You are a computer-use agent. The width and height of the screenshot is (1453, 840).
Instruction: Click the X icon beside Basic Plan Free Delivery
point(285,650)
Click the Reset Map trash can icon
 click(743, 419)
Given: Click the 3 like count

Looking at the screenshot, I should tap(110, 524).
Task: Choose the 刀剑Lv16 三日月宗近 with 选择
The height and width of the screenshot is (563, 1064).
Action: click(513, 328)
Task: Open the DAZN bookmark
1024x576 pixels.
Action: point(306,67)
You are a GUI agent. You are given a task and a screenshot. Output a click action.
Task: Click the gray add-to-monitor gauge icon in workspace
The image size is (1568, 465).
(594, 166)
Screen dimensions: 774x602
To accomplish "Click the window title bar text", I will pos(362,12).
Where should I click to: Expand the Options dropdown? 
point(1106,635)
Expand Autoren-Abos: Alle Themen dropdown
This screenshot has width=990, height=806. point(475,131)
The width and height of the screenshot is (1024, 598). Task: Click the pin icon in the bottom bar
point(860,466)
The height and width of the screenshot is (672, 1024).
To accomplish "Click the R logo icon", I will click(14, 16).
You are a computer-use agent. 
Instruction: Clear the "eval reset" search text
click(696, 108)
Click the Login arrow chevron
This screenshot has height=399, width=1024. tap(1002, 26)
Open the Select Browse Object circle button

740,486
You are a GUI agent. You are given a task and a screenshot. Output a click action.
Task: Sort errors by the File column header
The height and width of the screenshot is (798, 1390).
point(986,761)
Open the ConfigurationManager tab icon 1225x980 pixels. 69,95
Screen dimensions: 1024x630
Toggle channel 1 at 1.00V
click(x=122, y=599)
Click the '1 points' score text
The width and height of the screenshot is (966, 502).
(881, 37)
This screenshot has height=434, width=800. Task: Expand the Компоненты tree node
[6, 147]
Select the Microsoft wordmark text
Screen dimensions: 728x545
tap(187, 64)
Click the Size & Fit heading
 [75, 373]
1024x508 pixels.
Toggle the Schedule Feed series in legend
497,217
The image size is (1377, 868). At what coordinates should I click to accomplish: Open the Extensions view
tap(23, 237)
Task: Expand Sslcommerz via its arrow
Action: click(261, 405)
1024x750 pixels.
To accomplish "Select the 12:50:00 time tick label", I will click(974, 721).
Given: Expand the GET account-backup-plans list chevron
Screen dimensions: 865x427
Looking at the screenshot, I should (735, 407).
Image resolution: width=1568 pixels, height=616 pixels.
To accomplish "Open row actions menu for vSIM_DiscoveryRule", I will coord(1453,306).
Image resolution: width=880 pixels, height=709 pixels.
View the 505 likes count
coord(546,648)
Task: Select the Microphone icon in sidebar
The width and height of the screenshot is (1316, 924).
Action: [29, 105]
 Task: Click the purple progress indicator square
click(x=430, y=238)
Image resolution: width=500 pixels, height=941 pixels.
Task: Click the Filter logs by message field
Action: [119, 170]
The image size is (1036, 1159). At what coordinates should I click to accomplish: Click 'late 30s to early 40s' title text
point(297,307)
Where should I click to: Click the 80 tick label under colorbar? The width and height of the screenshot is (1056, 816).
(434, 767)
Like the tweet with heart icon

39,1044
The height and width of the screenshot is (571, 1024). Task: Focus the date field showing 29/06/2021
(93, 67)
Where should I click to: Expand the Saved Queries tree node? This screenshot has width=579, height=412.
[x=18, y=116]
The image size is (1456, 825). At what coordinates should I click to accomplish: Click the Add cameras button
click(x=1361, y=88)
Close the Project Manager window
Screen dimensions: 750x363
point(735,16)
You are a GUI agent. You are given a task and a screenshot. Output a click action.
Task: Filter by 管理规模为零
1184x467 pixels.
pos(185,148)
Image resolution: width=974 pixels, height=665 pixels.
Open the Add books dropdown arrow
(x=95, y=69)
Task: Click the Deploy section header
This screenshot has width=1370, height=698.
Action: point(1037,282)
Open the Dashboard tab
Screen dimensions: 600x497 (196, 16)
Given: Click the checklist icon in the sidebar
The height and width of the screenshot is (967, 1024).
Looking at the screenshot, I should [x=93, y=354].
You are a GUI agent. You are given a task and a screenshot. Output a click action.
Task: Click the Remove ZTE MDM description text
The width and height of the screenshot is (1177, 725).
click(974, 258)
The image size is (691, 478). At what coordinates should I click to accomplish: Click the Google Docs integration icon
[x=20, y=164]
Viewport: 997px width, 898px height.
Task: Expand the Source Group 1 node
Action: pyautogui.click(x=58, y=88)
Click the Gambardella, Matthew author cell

> _The problem_
Could you output every entry above exactly as it stands?

> _Result of the task_
You are a computer-use agent. The width and height of the screenshot is (1453, 840).
Instruction: Click the X icon beside Basic Plan Free Delivery
point(285,650)
Click the Reset Map trash can icon
 click(743, 419)
Given: Click the 3 like count

Looking at the screenshot, I should tap(110, 524).
Task: Choose the 刀剑Lv16 三日月宗近 with 选择
The height and width of the screenshot is (563, 1064).
Action: click(513, 328)
Task: Open the DAZN bookmark
1024x576 pixels.
Action: point(306,67)
You are a GUI agent. You are given a task and a screenshot. Output a click action.
Task: Click the gray add-to-monitor gauge icon in workspace
The image size is (1568, 465).
(594, 166)
Screen dimensions: 774x602
To accomplish "Click the window title bar text", I will pos(362,12).
Where should I click to: Expand the Options dropdown? 
point(1106,635)
Expand Autoren-Abos: Alle Themen dropdown
This screenshot has width=990, height=806. point(475,131)
The width and height of the screenshot is (1024, 598). Task: Click the pin icon in the bottom bar
point(860,466)
The height and width of the screenshot is (672, 1024).
To accomplish "Click the R logo icon", I will click(14, 16).
You are a computer-use agent. 
Instruction: Clear the "eval reset" search text
click(696, 108)
Click the Login arrow chevron
This screenshot has height=399, width=1024. tap(1002, 26)
Open the Select Browse Object circle button

740,486
You are a GUI agent. You are given a task and a screenshot. Output a click action.
Task: Sort errors by the File column header
The height and width of the screenshot is (798, 1390).
point(986,761)
Open the ConfigurationManager tab icon 1225x980 pixels. 69,95
Screen dimensions: 1024x630
Toggle channel 1 at 1.00V
click(x=122, y=599)
Click the '1 points' score text
The width and height of the screenshot is (966, 502).
(881, 37)
This screenshot has height=434, width=800. Task: Expand the Компоненты tree node
[6, 147]
Select the Microsoft wordmark text
Screen dimensions: 728x545
tap(187, 64)
Click the Size & Fit heading
 [75, 373]
1024x508 pixels.
Toggle the Schedule Feed series in legend
497,217
The image size is (1377, 868). At what coordinates should I click to accomplish: Open the Extensions view
tap(23, 237)
Task: Expand Sslcommerz via its arrow
Action: click(261, 405)
1024x750 pixels.
To accomplish "Select the 12:50:00 time tick label", I will click(974, 721).
Given: Expand the GET account-backup-plans list chevron
Screen dimensions: 865x427
Looking at the screenshot, I should (735, 407).
Image resolution: width=1568 pixels, height=616 pixels.
To accomplish "Open row actions menu for vSIM_DiscoveryRule", I will coord(1453,306).
Image resolution: width=880 pixels, height=709 pixels.
View the 505 likes count
coord(546,648)
Task: Select the Microphone icon in sidebar
The width and height of the screenshot is (1316, 924).
Action: [29, 105]
 Task: Click the purple progress indicator square
click(x=430, y=238)
Image resolution: width=500 pixels, height=941 pixels.
Task: Click the Filter logs by message field
Action: [119, 170]
The image size is (1036, 1159). At what coordinates should I click to accomplish: Click 'late 30s to early 40s' title text
point(297,307)
Where should I click to: Click the 80 tick label under colorbar? The width and height of the screenshot is (1056, 816).
(434, 767)
Like the tweet with heart icon

39,1044
The height and width of the screenshot is (571, 1024). Task: Focus the date field showing 29/06/2021
(93, 67)
Where should I click to: Expand the Saved Queries tree node? This screenshot has width=579, height=412.
[x=18, y=116]
The image size is (1456, 825). At what coordinates should I click to accomplish: Click the Add cameras button
click(x=1361, y=88)
Close the Project Manager window
Screen dimensions: 750x363
point(735,16)
You are a GUI agent. You are given a task and a screenshot. Output a click action.
Task: Filter by 管理规模为零
1184x467 pixels.
pos(185,148)
Image resolution: width=974 pixels, height=665 pixels.
Open the Add books dropdown arrow
(x=95, y=69)
Task: Click the Deploy section header
This screenshot has width=1370, height=698.
Action: point(1037,282)
Open the Dashboard tab
Screen dimensions: 600x497 (196, 16)
Given: Click the checklist icon in the sidebar
The height and width of the screenshot is (967, 1024).
Looking at the screenshot, I should [x=93, y=354].
You are a GUI agent. You are given a task and a screenshot. Output a click action.
Task: Click the Remove ZTE MDM description text
The width and height of the screenshot is (1177, 725).
click(974, 258)
The image size is (691, 478). At what coordinates should I click to accomplish: Click the Google Docs integration icon
[x=20, y=164]
Viewport: 997px width, 898px height.
Task: Expand the Source Group 1 node
Action: pyautogui.click(x=58, y=88)
Click the Gambardella, Matthew author cell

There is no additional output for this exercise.